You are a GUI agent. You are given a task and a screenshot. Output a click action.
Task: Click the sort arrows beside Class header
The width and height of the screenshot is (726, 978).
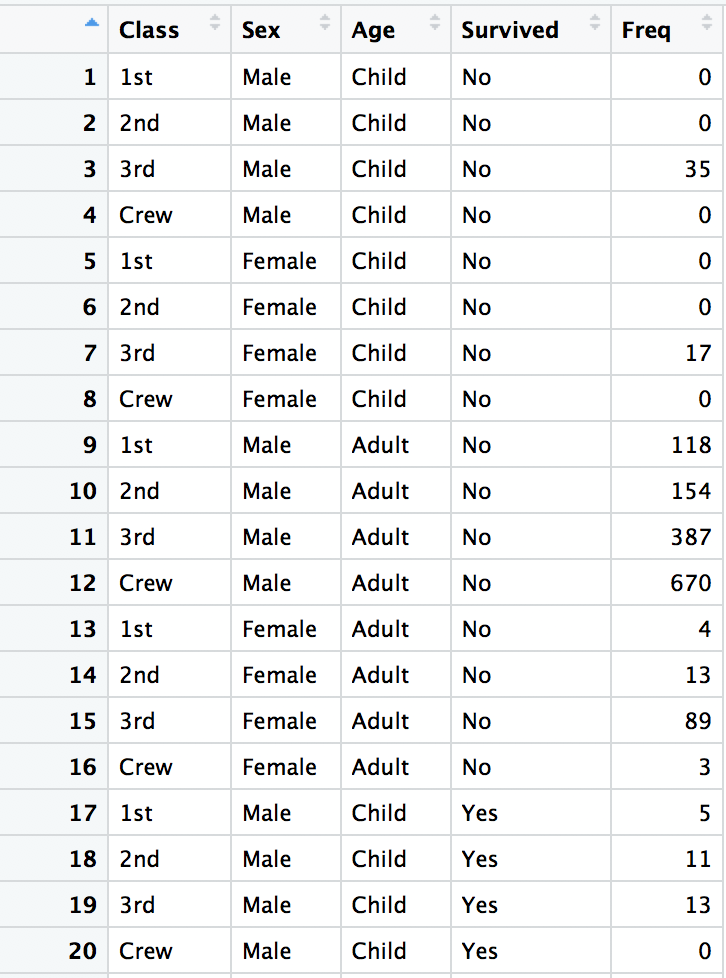pos(215,22)
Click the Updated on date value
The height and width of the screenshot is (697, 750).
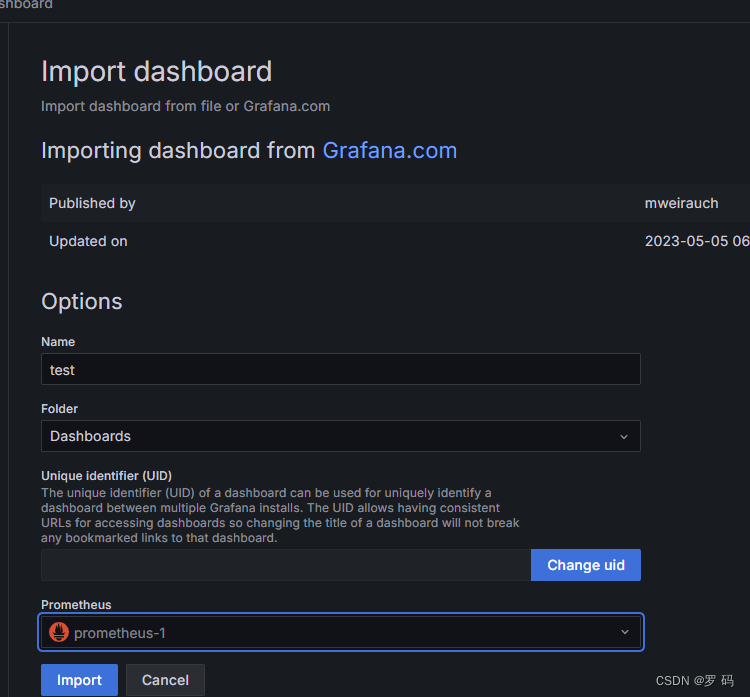[697, 241]
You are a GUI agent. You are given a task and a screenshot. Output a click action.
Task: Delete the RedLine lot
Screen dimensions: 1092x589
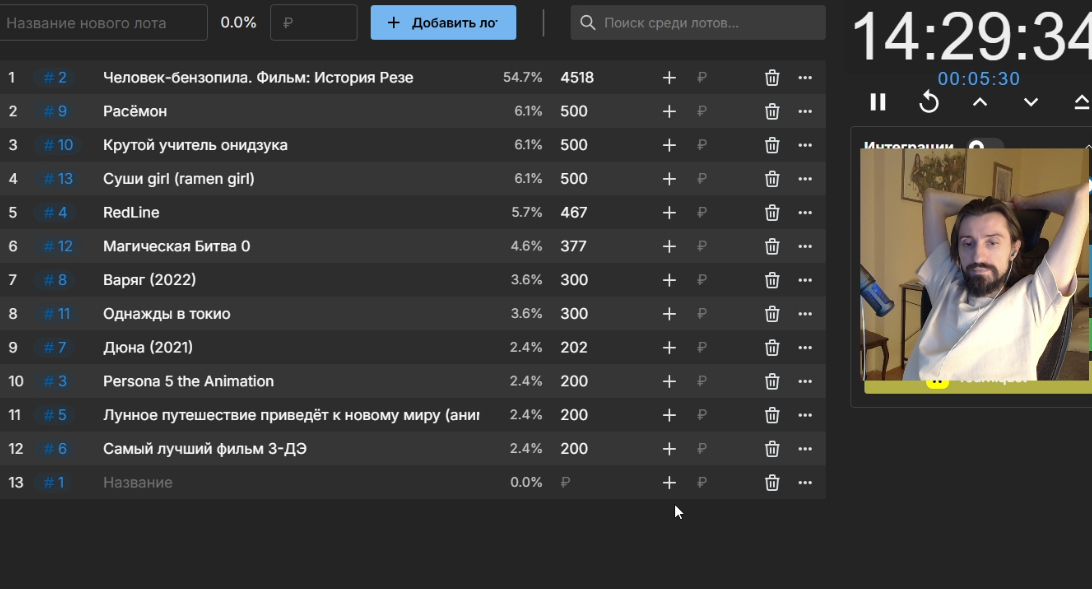[772, 212]
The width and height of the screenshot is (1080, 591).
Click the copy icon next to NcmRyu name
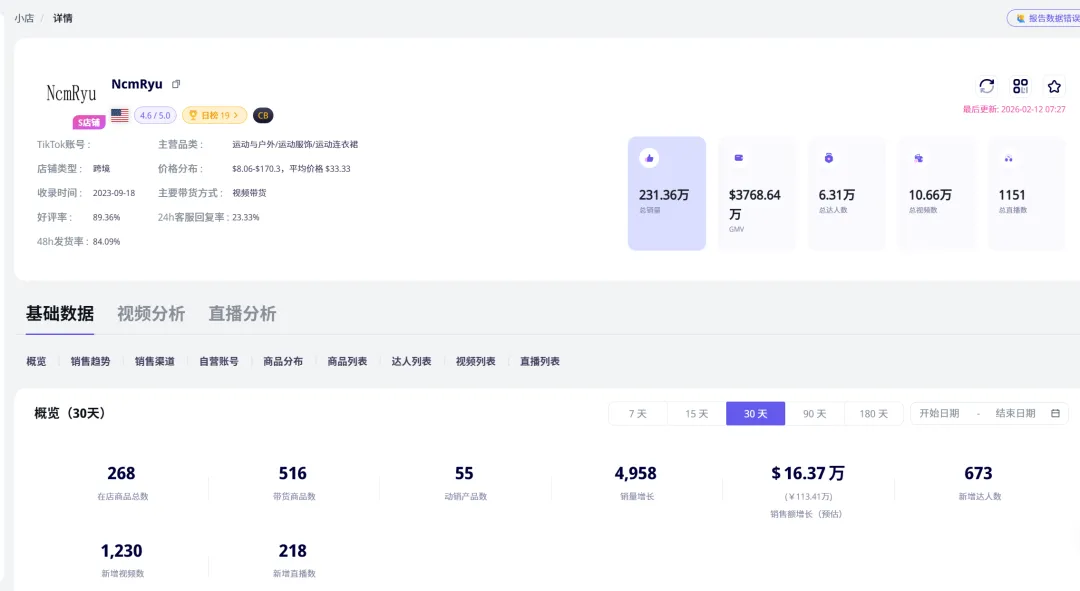point(177,84)
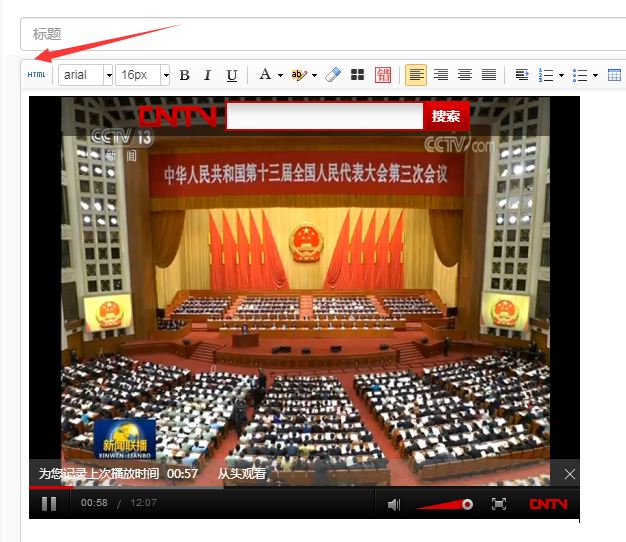Click the red Chinese character icon
The image size is (626, 542).
(x=383, y=75)
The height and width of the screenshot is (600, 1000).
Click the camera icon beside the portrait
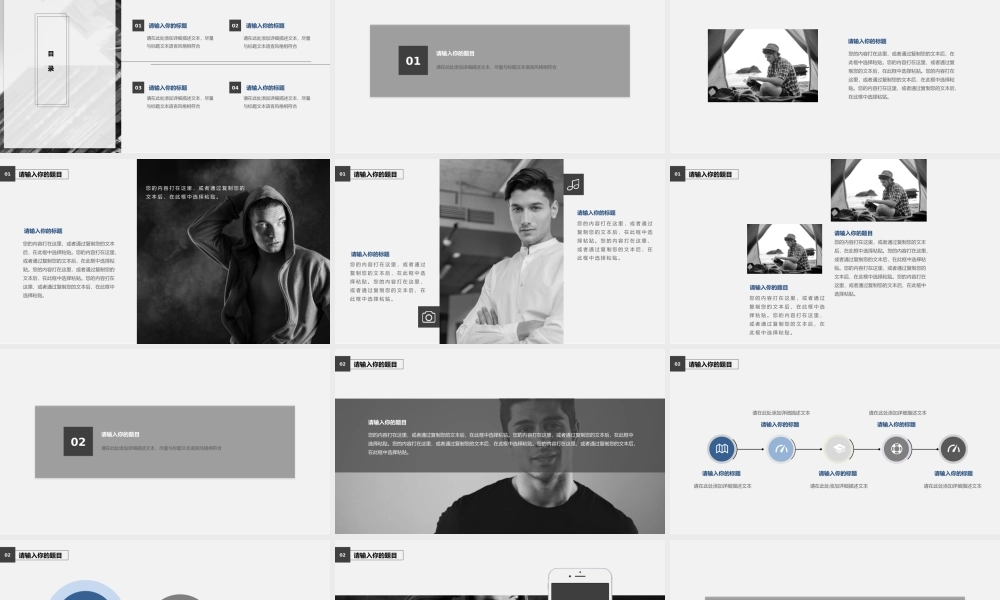point(428,317)
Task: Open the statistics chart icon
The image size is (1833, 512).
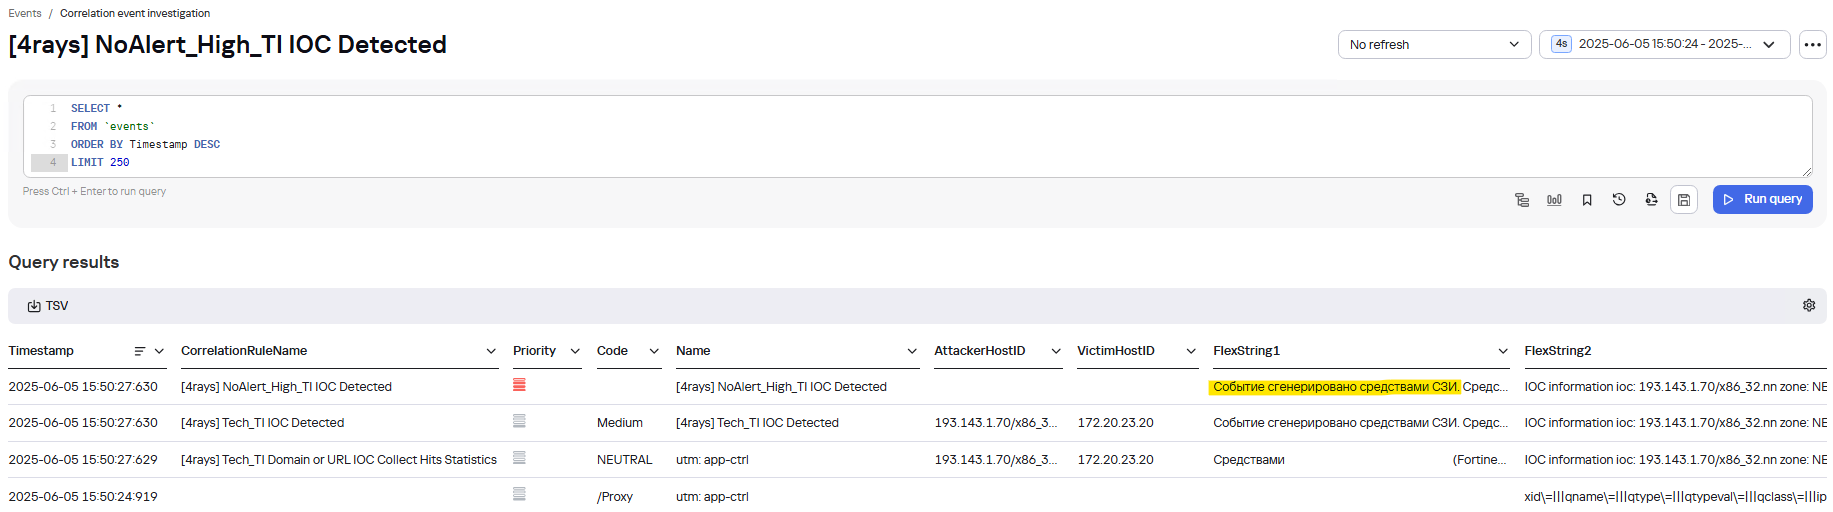Action: pyautogui.click(x=1554, y=200)
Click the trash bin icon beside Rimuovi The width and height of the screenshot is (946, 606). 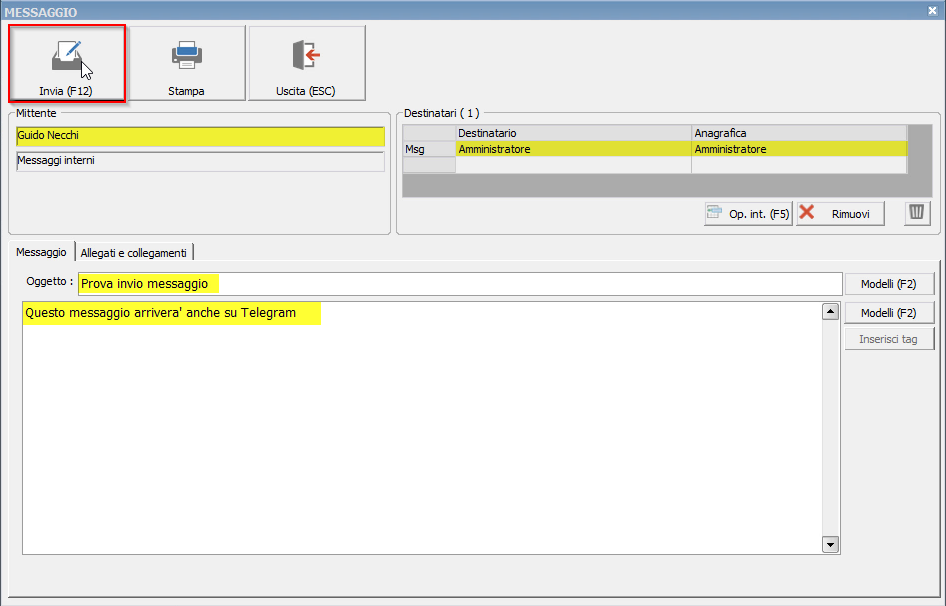(917, 213)
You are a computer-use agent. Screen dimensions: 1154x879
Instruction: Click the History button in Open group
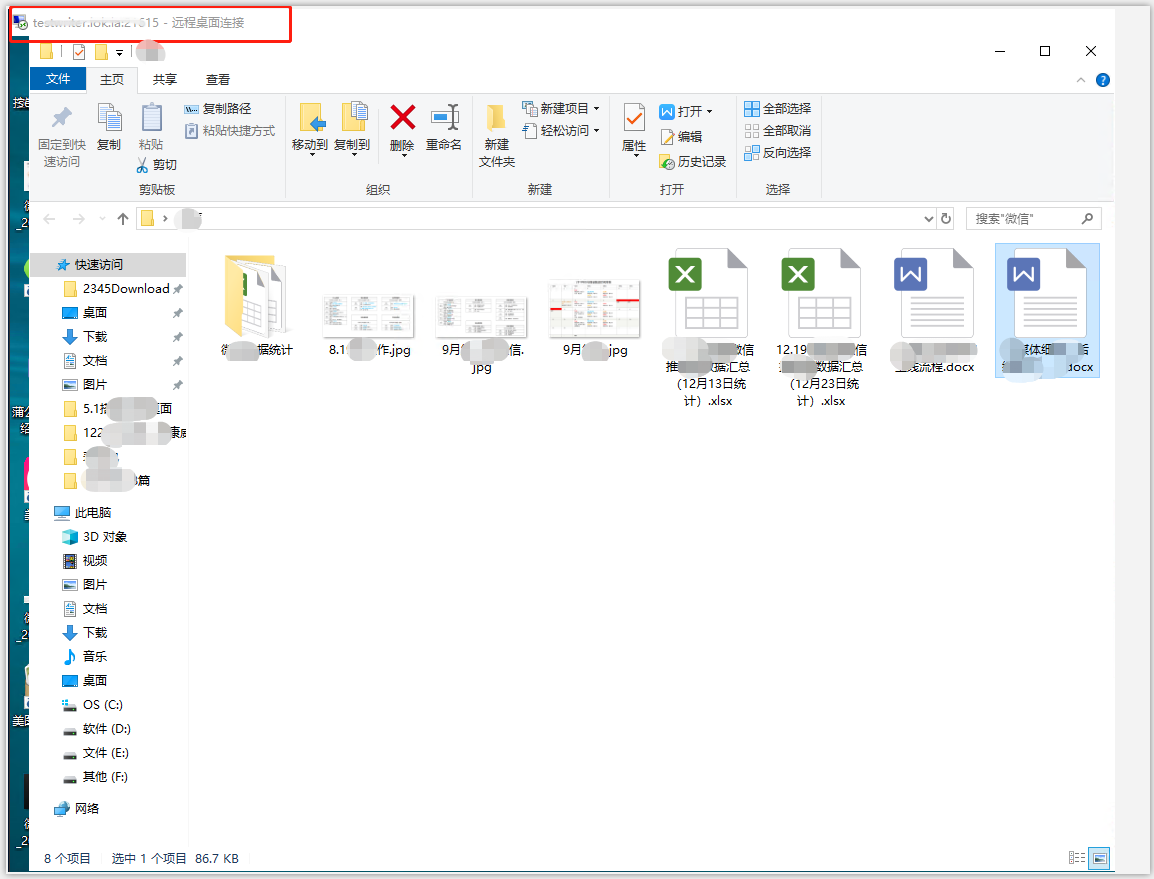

_ _ _

Identify each line of the material where the word "Open" shows up, and copy it.

Task: Open the statistics chart icon
Instruction: Click the History button in Open group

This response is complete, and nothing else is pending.